- Date: 8–14 March 2021
- Edition: 3rd
- Draw: 32S / 16D
- Surface: Hard (indoor)
- Location: Biella, Italy

Champions

Singles
- Andreas Seppi

Doubles
- Quentin Halys / Tristan Lamasine
- ← 2021 · Biella Challenger Indoor · 2021 →

= 2021 Biella Challenger Indoor III =

The 2021 Biella Challenger Indoor III was a professional tennis tournament played on hard courts. It was the 3rd edition of the tournament which was part of the 2021 ATP Challenger Tour. It took place in Biella, Italy between 8 and 14 March 2021.

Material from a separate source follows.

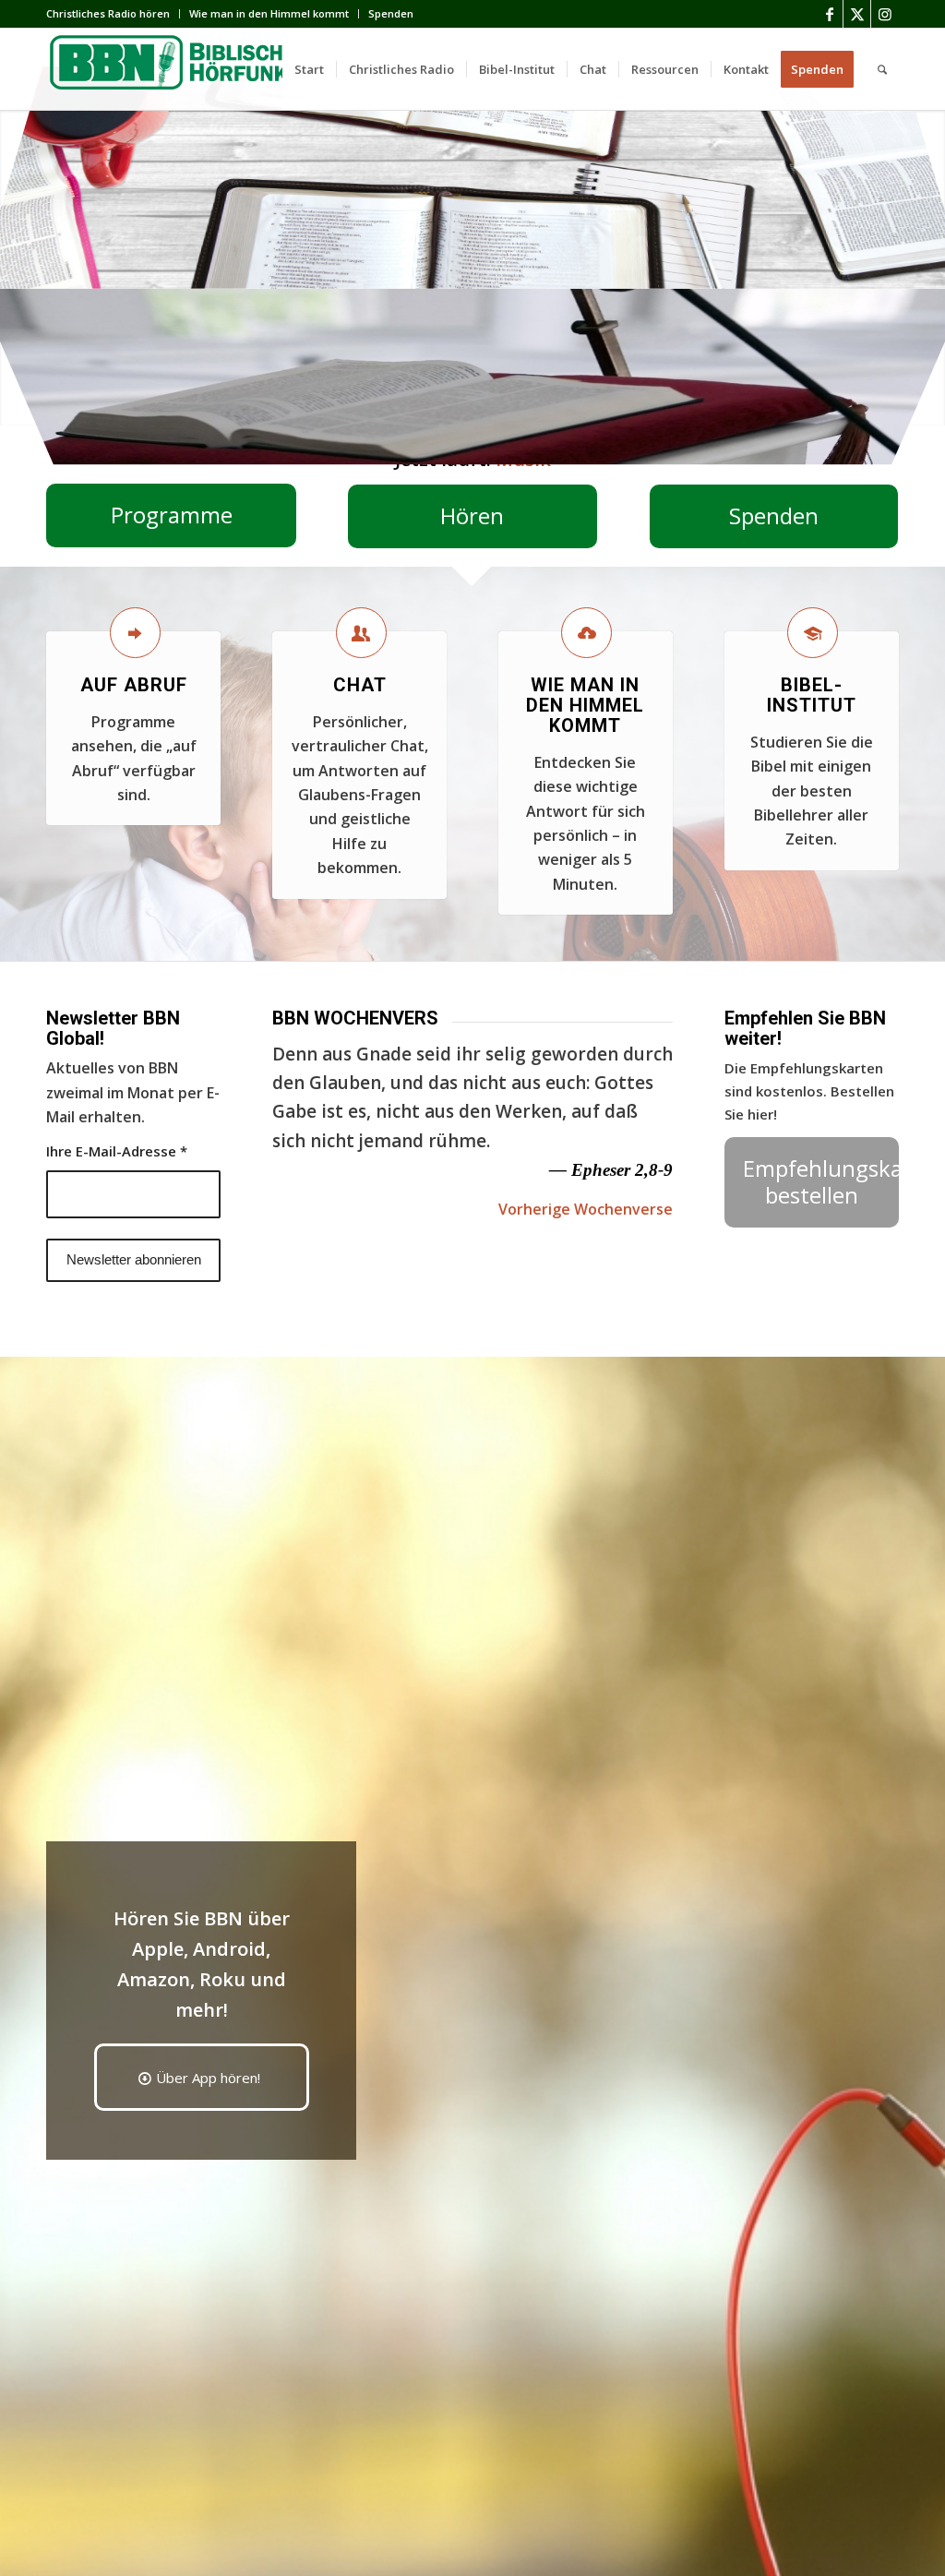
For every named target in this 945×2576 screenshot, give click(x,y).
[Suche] (882, 69)
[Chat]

==Singles main-draw entrants==
===Seeds===

| Country | Player | Rank^{1} | Seed |
|---|---|---|---|
| AUS | James Duckworth | 102 | 1 |
| ITA | Andreas Seppi | 107 | 2 |
| JPN | Yūichi Sugita | 108 | 3 |
| JPN | Yasutaka Uchiyama | 109 | 4 |
| GER | Peter Gojowczyk | 125 | 5 |
| AUT | Jurij Rodionov | 139 | 6 |
| SUI | Marc-Andrea Hüsler | 149 | 7 |
| SVK | Martin Kližan | 156 | 8 |

- ^{1} Rankings are as of 1 March 2021.

===Other entrants===
The following players received wildcards into the singles main draw:
- ITA Stefano Napolitano
- ITA Luca Nardi
- ITA Giulio Zeppieri

The following player received entry into the singles main draw using a protected ranking:
- GER Dustin Brown

The following players received entry from the qualifying draw:
- ITA Andrea Arnaboldi
- GER Matthias Bachinger
- CZE Jonáš Forejtek
- AUS Akira Santillan

The following player received entry as a lucky loser:
- GER Julian Lenz

==Champions==
===Singles===

- ITA Andreas Seppi def. GBR Liam Broady 6–2, 6–1.

===Doubles===

- FRA Quentin Halys / FRA Tristan Lamasine def. UKR Denys Molchanov / UKR Sergiy Stakhovsky 6–1, 2–0 ret.